The present study, with the strength of its large sample size, indicates an elevated risk among patients with dysrhythmia of developing SSNHL. The large, population-based data set from Taiwan allowed us to examine the risk factors for developing SSNHL with a low chance of selection bias. However, our study has some limitations. First, the diagnosis of SSNHL was based on secondary claims data rather than audiology examinations. Detailed audiometry data were not available; therefore, we could not correlate dysrhythmia with the severity of SSNHL. Second, more frequent hospital visits by patients with dysrhythmia than the general population may result in potential surveillance bias because they would have easier access to audiology examinations. Although this would overestimate the risk of SSNHL related to dysrhythmia, audiology examination is not a routine procedure during the therapeutic monitoring of dysrhythmia [61]. Third, some degrees of bias may occur because data regarding some suspected contributing risk factors of SSNHL were not available from the insurance data, such as personal history of alcohol and cigarette consumption and previous occupational or recreational noise exposure [62]. This resulted in a confounding covariate for which it is difficult to adjust. Fourth, this population-based study has its inherent limitation in exploring the underlying mechanism by which dysrhythmia was related to SSNHL. Although we proposed possible pathogenesis, such as hemodynamic change, to correlate dysrhythmia and SSNHL, not all kinds of dysrhythmia will lead to the systemic hemodynamic instability. Besides, correlation of the effect of anti-arrhythmic agents on the following occurrence of SSNHL is of interest. However, there are a variety of treatments of different types of dysrhythmia, including catheter ablation, anti-arrhythmic agents, as well as conservative treatment, and such investigations are beyond the scope of this study. Finally, our study was retrospective. Prospective clinical trials are mandatory to elucidate the causal relationship between dysrhythmia and SSNHL and to determine whether treatment of dysrhythmia affects the onset rate of SSNHL. Although the results of our study reached statistical significance and further explored the pathogenesis of SSNHL, we remind our readers to consider these limitations when interpreting the results of this study.
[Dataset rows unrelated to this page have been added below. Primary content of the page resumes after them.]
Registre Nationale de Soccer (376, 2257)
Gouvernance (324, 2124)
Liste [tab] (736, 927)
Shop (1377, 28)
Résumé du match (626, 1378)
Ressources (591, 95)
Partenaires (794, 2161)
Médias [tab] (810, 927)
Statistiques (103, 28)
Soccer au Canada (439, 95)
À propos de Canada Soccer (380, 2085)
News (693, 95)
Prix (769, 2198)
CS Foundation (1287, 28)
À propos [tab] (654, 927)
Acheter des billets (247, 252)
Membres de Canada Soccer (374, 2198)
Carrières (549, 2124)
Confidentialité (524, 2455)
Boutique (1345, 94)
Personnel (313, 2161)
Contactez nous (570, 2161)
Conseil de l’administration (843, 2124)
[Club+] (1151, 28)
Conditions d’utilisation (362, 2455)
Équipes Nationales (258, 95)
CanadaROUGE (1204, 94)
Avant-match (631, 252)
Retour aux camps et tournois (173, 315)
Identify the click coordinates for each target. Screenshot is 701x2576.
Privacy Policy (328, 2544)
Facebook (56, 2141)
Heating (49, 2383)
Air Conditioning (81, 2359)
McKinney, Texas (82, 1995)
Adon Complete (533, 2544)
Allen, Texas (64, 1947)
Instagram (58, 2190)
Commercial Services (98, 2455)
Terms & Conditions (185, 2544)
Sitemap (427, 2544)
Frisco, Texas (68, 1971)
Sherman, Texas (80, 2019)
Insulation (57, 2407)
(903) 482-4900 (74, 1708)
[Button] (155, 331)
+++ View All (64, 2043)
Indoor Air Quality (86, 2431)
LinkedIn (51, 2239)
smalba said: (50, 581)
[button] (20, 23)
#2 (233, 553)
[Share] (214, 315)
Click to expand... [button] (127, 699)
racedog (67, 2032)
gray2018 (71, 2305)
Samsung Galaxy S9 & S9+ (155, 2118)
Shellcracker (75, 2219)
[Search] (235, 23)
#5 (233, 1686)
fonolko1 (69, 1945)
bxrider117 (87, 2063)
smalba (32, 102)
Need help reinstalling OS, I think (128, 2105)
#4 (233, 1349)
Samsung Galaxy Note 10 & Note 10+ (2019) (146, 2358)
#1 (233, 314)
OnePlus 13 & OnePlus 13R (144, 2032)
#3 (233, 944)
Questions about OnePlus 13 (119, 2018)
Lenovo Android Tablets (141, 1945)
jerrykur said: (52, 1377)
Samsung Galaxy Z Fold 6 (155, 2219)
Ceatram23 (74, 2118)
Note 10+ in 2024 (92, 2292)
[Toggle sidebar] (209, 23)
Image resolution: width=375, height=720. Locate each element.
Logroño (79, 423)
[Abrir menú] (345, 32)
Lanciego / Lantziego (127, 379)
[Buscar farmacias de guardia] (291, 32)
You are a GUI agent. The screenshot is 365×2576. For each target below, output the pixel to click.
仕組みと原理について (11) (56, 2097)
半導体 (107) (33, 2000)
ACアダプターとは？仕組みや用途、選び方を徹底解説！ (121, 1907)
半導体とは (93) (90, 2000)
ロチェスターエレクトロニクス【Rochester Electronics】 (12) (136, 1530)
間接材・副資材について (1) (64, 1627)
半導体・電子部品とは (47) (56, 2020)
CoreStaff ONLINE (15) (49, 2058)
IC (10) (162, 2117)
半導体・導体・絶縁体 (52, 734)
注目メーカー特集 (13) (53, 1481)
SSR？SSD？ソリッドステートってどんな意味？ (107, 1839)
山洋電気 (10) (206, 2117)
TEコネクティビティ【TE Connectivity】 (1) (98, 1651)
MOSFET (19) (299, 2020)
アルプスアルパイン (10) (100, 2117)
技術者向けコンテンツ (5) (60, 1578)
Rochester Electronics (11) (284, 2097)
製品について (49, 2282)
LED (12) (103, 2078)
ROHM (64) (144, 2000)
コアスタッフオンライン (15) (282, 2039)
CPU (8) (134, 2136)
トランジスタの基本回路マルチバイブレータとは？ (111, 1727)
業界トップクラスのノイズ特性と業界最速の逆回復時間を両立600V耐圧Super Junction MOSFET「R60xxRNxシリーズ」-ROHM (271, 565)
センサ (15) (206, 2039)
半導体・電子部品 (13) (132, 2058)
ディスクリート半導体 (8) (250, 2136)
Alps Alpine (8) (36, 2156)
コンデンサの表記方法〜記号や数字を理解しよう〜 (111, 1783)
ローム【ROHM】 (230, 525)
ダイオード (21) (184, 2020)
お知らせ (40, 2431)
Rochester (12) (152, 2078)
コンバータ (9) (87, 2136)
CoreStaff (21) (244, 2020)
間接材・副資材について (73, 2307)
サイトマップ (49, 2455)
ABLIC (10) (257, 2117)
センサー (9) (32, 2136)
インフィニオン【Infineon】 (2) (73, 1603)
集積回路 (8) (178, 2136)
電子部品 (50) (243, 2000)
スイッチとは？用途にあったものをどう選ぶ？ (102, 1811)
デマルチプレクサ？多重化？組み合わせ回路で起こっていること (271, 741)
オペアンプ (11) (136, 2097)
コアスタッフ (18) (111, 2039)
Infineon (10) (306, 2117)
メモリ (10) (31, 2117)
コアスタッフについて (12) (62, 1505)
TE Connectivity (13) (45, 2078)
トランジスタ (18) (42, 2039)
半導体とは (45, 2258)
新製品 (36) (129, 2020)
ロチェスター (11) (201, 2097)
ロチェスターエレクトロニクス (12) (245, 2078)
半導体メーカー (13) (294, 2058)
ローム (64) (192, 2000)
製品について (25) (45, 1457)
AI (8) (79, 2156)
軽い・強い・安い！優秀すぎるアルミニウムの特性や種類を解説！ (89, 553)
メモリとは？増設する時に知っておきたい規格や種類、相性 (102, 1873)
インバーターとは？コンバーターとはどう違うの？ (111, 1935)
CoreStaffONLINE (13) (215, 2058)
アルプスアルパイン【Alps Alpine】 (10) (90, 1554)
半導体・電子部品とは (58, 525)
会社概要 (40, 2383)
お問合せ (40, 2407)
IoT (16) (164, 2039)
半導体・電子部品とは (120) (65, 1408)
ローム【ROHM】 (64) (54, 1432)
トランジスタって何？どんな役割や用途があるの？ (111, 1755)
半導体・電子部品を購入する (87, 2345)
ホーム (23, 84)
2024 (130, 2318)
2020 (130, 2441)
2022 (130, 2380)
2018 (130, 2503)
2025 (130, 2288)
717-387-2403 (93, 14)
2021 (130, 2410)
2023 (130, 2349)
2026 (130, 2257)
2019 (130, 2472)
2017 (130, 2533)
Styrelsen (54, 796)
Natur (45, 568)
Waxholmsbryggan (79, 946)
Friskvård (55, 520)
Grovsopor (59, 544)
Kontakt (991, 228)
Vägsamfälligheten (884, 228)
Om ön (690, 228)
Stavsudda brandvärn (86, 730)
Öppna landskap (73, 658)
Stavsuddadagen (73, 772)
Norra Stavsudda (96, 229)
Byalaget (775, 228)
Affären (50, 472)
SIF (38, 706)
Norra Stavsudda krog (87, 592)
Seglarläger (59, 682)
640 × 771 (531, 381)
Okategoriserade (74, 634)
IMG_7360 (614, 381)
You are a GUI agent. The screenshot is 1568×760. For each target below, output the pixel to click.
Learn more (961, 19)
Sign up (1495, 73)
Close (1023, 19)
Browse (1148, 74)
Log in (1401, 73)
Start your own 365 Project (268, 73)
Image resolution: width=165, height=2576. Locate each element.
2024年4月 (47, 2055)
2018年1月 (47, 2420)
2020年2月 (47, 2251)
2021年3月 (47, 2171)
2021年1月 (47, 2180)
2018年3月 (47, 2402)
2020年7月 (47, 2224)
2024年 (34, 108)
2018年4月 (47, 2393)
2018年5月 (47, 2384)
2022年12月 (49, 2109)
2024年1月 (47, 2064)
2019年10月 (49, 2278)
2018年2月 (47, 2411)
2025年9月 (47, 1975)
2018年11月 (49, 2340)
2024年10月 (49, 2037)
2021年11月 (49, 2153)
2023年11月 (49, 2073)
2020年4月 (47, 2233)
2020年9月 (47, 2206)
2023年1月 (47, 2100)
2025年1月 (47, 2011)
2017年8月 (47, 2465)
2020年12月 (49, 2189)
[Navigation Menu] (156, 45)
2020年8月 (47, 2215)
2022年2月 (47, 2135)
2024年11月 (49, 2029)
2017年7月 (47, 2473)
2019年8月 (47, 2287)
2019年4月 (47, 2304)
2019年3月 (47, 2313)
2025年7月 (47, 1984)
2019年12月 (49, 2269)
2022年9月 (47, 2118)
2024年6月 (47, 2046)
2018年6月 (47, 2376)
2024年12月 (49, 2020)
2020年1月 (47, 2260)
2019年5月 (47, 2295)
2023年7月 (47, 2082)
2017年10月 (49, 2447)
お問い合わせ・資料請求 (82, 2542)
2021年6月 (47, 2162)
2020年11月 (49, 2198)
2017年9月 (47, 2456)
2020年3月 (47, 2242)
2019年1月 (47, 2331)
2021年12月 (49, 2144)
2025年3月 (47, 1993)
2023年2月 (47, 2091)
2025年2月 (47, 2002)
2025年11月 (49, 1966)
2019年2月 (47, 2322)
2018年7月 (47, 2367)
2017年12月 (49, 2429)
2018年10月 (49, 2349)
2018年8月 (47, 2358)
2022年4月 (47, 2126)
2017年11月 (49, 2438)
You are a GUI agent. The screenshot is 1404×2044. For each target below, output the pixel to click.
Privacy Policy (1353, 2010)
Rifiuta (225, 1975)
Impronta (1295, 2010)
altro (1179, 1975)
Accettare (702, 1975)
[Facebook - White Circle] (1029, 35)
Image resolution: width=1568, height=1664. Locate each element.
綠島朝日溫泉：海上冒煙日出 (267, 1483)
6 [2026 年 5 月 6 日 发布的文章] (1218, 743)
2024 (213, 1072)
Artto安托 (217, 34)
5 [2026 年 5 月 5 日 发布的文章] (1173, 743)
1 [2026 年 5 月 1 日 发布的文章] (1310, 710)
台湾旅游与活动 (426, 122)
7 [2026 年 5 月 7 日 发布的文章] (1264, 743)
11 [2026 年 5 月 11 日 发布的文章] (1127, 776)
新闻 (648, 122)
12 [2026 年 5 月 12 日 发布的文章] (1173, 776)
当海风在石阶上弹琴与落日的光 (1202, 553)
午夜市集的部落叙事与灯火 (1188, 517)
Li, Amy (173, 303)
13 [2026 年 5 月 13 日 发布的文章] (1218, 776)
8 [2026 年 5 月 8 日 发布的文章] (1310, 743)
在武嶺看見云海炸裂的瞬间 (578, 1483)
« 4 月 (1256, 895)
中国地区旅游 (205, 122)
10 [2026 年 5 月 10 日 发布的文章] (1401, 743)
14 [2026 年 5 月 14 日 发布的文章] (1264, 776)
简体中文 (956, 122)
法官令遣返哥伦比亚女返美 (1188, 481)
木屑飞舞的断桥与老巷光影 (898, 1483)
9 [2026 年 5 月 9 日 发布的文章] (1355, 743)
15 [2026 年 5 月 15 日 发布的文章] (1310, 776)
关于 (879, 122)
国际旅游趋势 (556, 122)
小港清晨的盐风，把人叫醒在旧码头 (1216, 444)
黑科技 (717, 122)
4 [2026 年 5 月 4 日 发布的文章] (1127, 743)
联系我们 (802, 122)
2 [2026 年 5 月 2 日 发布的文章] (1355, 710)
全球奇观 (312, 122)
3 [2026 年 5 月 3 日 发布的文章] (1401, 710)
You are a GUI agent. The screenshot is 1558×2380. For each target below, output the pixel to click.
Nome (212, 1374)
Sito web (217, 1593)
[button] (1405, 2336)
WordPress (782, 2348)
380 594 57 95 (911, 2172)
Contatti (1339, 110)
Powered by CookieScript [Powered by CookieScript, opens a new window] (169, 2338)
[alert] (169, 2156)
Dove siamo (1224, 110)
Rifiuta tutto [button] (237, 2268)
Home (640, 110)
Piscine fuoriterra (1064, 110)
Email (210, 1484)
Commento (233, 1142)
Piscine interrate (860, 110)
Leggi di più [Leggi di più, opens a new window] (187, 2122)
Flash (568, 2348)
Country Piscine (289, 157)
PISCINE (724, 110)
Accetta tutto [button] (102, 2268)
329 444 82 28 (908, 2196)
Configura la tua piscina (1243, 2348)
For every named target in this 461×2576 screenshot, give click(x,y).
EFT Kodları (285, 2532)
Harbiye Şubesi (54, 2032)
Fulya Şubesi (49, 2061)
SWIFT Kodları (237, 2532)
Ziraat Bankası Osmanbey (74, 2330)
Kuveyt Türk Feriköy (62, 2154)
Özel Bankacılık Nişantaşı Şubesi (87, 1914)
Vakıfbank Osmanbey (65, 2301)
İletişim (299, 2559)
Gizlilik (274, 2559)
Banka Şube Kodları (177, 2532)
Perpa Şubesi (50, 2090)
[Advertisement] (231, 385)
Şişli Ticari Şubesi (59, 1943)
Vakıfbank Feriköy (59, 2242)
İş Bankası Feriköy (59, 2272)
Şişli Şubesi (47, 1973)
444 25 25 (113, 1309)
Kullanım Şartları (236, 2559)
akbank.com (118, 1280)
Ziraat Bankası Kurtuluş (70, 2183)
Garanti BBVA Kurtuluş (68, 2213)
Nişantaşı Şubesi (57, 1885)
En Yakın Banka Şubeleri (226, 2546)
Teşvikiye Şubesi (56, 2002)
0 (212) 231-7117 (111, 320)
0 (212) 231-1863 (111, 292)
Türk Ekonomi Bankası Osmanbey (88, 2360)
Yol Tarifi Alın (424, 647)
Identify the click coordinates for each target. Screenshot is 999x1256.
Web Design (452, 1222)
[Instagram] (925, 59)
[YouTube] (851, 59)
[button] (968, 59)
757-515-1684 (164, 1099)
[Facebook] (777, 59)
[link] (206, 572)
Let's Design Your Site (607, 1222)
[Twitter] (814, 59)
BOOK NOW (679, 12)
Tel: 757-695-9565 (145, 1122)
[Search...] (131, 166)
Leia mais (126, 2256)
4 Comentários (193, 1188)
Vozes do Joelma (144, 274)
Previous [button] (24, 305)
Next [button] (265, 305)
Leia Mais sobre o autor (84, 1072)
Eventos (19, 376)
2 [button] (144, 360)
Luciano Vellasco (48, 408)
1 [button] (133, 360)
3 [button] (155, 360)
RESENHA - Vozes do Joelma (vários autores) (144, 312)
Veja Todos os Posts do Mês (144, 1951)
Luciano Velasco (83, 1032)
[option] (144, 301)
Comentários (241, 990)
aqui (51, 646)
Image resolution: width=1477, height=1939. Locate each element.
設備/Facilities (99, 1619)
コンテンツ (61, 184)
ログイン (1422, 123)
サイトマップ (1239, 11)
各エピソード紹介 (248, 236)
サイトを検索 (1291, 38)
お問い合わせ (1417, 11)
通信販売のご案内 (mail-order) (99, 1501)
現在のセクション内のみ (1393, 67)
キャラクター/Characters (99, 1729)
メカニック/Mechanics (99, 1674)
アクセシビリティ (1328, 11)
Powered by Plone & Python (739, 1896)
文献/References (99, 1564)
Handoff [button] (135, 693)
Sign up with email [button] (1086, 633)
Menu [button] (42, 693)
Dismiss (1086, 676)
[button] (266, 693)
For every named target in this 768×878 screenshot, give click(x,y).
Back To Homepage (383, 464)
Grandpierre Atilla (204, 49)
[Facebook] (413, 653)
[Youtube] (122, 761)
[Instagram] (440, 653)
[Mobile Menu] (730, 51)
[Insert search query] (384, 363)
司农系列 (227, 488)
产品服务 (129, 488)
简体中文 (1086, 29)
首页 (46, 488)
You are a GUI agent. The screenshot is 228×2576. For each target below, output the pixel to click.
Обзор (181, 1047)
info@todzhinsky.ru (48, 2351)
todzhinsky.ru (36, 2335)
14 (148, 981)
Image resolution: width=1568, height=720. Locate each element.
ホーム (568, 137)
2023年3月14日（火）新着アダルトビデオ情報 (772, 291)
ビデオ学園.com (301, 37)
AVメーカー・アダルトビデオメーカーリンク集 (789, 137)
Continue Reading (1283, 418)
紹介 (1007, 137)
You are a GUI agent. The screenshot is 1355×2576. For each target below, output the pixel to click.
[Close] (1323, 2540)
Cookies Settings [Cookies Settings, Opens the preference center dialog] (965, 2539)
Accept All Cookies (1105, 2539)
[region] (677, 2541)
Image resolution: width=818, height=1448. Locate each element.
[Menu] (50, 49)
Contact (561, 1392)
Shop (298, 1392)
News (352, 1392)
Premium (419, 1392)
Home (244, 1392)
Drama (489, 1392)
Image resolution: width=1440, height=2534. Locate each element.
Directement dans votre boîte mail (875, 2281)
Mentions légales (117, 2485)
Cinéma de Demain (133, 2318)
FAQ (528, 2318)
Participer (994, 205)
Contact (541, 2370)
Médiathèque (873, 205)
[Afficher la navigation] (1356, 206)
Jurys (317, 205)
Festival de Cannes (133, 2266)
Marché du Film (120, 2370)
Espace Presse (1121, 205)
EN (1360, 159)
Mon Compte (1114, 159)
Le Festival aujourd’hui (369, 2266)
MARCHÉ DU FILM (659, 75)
In conclusion, this study was the first to elucidate the association between dysrhythmia and SSNHL using a population-based database in Taiwan. Our findings support dysrhythmia as an independent risk factor for SSNHL. Based on the study results, clinicians managing patients with dysrhythmia should be aware of the increased risk of developing SSNHL, especially among patients aged <40 and >65 years, and counsel patients to seek medical advice immediately if they experience any acute change in their hearing ability.